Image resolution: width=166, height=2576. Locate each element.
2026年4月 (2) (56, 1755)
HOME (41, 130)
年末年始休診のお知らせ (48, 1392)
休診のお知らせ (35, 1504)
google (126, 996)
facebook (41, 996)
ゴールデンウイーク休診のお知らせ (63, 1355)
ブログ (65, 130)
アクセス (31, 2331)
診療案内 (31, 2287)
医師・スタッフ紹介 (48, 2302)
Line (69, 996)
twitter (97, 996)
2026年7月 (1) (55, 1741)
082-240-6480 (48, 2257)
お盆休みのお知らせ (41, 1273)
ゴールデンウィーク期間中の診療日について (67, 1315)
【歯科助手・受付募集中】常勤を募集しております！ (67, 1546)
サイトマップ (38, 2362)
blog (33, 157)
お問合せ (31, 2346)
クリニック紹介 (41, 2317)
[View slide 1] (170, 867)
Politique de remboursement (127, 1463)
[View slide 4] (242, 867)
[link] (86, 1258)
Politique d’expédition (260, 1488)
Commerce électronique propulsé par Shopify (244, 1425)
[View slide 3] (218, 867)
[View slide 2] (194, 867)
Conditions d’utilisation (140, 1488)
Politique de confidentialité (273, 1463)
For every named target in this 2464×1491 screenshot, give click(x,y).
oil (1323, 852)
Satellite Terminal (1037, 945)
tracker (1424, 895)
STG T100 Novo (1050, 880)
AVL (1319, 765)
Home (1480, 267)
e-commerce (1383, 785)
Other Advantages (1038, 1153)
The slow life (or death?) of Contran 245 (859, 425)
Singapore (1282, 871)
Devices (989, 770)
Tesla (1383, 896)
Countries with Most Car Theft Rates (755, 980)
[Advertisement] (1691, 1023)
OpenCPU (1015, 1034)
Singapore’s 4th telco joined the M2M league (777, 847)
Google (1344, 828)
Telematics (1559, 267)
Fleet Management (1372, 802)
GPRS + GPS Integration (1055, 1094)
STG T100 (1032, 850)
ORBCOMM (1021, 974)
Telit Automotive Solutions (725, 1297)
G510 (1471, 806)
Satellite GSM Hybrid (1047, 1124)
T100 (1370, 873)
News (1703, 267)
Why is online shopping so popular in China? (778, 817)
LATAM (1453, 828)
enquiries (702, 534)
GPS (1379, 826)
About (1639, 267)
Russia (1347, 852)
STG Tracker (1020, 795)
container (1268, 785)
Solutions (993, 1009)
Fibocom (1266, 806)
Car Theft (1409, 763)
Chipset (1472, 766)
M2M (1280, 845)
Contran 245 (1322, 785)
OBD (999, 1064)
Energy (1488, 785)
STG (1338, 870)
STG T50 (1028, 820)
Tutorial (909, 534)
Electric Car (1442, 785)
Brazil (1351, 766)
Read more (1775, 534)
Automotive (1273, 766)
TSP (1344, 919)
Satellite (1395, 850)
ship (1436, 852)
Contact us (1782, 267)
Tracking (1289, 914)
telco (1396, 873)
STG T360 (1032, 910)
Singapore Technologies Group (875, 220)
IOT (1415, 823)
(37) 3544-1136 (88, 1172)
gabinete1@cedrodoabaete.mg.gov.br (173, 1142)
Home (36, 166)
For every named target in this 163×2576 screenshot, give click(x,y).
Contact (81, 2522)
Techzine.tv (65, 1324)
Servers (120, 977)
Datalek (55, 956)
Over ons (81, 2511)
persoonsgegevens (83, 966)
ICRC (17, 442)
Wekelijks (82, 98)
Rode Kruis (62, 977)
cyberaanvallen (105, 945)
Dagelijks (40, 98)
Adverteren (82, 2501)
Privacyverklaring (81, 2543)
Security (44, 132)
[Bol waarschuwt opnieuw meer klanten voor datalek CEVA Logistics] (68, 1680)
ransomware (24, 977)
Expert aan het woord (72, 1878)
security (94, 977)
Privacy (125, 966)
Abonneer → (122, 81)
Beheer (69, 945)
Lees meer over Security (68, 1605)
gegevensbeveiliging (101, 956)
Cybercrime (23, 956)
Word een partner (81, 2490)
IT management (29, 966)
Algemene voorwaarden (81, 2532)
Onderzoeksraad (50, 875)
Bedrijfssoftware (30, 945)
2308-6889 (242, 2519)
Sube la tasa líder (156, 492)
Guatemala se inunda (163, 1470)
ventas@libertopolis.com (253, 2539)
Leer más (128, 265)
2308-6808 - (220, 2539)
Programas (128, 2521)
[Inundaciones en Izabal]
-=-=-
| What you need to do |
All that is wanted is a faithful reproduction of the line above with "The slow life", the line with "News (1703, 267)", and every line in between.

| Solution to this exercise |
The slow life (or death?) of Contran 245 (859, 425)
Singapore (1282, 871)
Devices (989, 770)
Tesla (1383, 896)
Countries with Most Car Theft Rates (755, 980)
[Advertisement] (1691, 1023)
OpenCPU (1015, 1034)
Singapore’s 4th telco joined the M2M league (777, 847)
Google (1344, 828)
Telematics (1559, 267)
Fleet Management (1372, 802)
GPRS + GPS Integration (1055, 1094)
STG T100 (1032, 850)
ORBCOMM (1021, 974)
Telit Automotive Solutions (725, 1297)
G510 (1471, 806)
Satellite GSM Hybrid (1047, 1124)
T100 (1370, 873)
News (1703, 267)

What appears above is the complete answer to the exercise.